## Stored records
++++++++++++++++++++

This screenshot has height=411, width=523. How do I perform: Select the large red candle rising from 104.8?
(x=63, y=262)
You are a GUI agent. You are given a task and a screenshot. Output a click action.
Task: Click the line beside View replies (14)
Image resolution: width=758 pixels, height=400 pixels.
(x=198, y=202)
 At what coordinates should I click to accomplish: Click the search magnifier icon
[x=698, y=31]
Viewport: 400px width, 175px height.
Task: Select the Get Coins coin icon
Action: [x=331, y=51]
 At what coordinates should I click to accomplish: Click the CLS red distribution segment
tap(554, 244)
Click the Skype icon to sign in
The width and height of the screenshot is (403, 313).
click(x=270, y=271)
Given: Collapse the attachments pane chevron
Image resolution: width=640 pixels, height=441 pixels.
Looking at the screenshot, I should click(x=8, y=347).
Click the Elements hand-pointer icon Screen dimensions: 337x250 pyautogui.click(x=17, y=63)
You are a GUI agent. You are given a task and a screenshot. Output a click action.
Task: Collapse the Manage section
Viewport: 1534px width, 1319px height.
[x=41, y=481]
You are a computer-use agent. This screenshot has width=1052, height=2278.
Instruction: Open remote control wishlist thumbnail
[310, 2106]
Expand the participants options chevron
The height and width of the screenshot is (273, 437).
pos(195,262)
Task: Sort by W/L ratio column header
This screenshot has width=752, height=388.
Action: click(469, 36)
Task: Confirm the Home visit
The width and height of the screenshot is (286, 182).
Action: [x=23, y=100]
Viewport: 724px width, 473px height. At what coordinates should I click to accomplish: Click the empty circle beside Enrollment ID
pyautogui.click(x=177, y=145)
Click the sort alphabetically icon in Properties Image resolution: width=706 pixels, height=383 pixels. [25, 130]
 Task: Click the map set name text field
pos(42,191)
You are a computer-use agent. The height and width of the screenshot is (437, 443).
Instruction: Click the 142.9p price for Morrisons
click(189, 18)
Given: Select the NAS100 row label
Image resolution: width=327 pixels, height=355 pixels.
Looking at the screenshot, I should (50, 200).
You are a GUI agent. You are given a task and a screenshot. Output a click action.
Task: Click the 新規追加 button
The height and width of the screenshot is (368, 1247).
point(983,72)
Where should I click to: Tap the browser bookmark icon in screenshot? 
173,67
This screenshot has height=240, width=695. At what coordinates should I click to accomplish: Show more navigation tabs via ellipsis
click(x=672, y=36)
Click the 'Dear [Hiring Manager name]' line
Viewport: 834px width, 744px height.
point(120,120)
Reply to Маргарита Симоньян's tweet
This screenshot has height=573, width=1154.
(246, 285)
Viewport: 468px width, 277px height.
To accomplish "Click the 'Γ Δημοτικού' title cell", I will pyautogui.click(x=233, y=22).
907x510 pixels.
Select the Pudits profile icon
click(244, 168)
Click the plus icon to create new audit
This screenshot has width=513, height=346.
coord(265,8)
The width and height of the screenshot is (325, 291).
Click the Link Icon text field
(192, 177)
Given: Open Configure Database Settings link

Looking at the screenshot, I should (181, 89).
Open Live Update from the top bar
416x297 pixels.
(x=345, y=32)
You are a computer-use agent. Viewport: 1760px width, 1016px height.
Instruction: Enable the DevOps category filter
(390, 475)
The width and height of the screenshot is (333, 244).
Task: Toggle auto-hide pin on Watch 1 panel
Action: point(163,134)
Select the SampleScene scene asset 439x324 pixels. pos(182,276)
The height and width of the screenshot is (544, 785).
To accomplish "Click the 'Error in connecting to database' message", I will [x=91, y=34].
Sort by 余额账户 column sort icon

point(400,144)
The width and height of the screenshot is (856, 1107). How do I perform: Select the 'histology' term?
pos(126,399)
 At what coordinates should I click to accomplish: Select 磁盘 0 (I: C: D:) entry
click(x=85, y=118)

++++++++++++++++++++

Which lines in the records contain the word "chevron"? Copy each one.

Given: Collapse the attachments pane chevron
Expand the participants options chevron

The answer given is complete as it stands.